In the meantime, please let me explain: we currently don't index http://rs.tdwg.org/dwc/terms/#dcterms:modified (or its equivalent in older versions of DwC or ABCD). The date last modified shown in the portal, is the date the record was last updated during indexing.

This is terribly confusing. Some help text needs to be added for the scientific name filter also, as described in POR-1388. We can address both of these changes at the same time. 
    


Author: sant
Created: 2013-12-20 19:03:45.099
Updated: 2013-12-20 19:42:35.802
        
Thanks Kyle

I understand a certain dataset will only be indexed if the "modified" date reported by provider metadata has changed after the previous indexation.

Can you explain the criteria used to decide WHICH records of a certain dataset will be updated during the indexing? (and so their "portal datelastmodified value" will be changed to current indexing date):

- All records in the dataset? (even if they have not been changed for years)

- Just records where dcterms:modified differs from the datelastmodified currently stored at gbif portal?

In other words: is datelastmodified value reported by portal identical for ALL records of a certain dataset?

Any chances that you start indexing (and let filter by) dcterms:modified, please?
Thanks

PS - I know not all providers take care of dcterms:modified, so these values could be wrong.
But that is a different problem.
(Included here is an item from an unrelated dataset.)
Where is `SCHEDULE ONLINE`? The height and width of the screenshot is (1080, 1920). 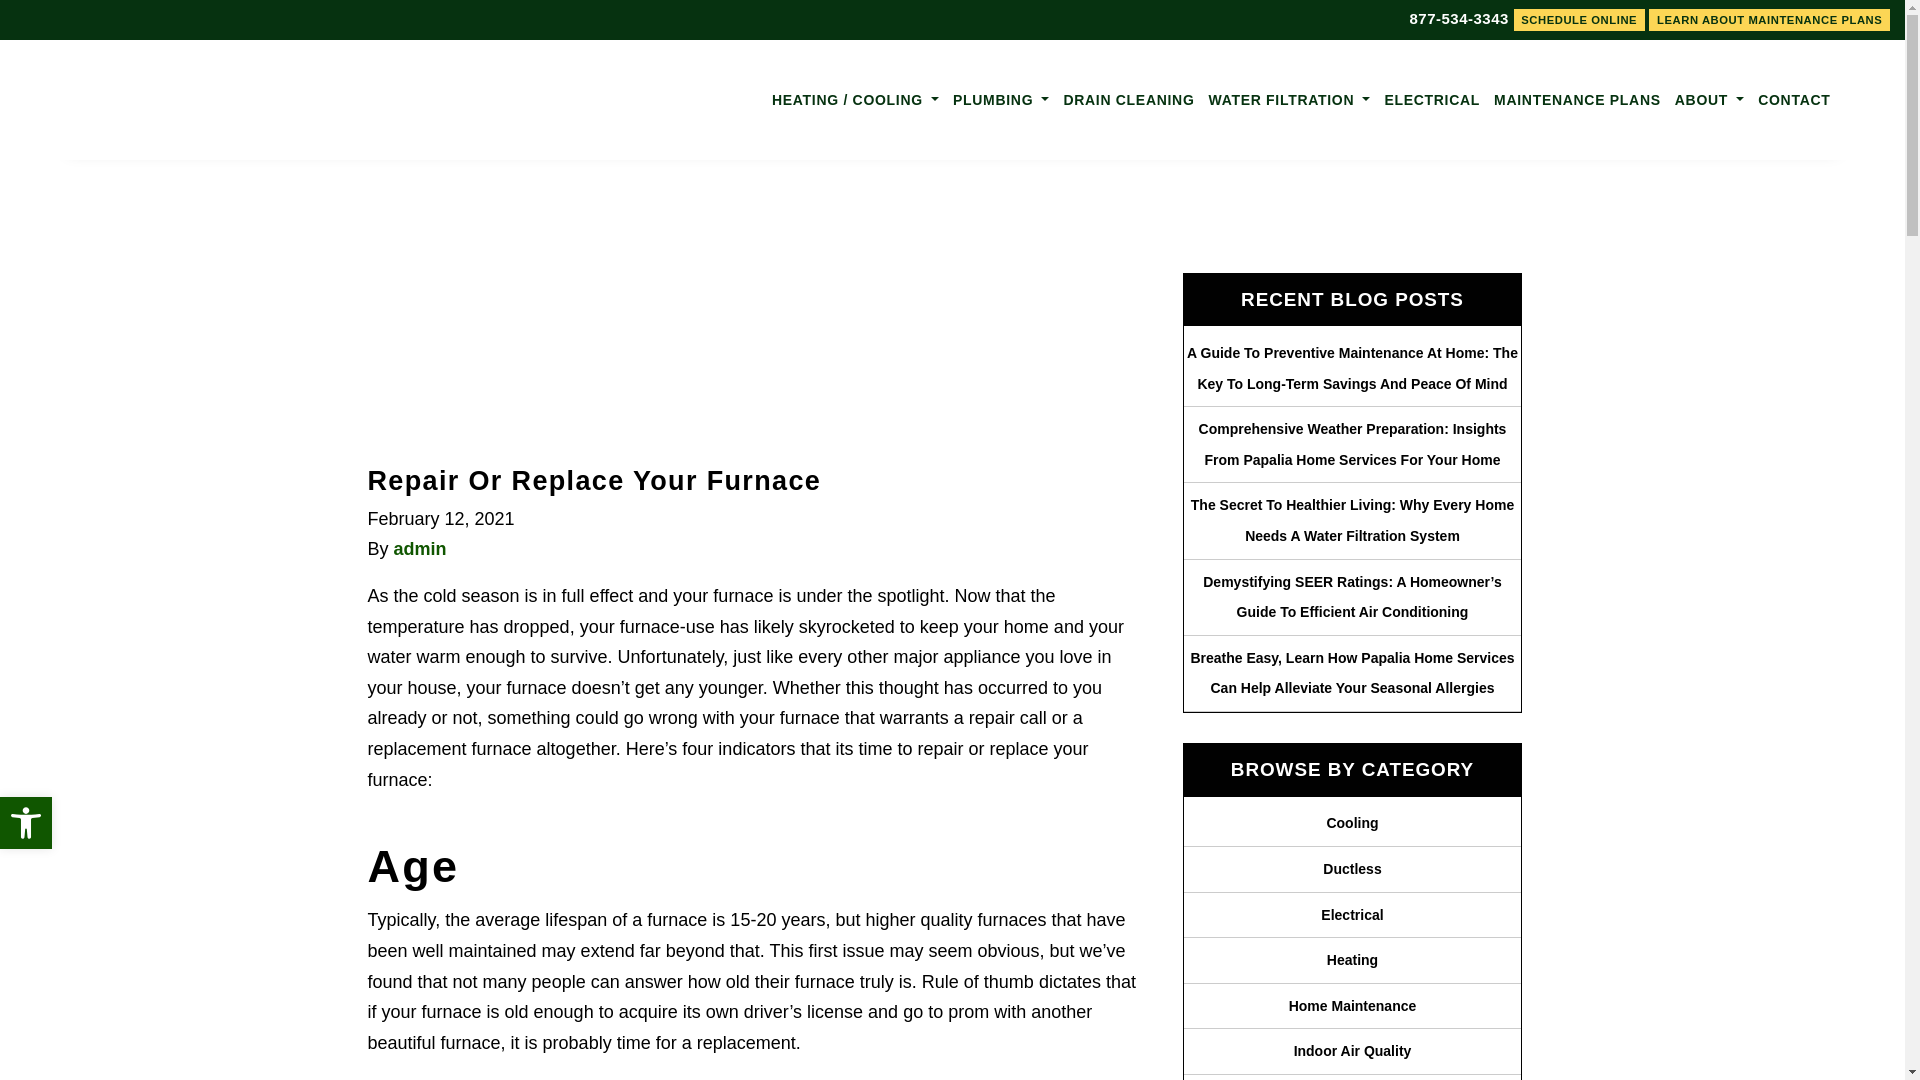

Does not happen in my case

    


Author: omeyn@gbif.org
Created: 2014-01-06 11:13:24.263
Updated: 2014-01-06 11:13:24.263
        
The portal last modified date will only change when the record is (re-)interpreted by us. That would happen if the record were updated in the original dataset and picked up in a recent crawl, but would also happen if we improved e.g. our lat/lng interpretation and reran on all the data. During a crawl, If no change is detected in an already-indexed record, no re-interpretation would be done, and hence the date last modified would not be updated. So, barring improvements in our interpretation, it would be possible for the records of a dataset to have different portal date last modifieds.

In the next couple of months we'll be rolling out a much wider indexing of dwc terms, which will include the dwc:modified. Whether or not it will be searchable is as yet unknown - there is a limit to how much we can make searchable (i.e. a "search filter") and we don't yet know what that limit is.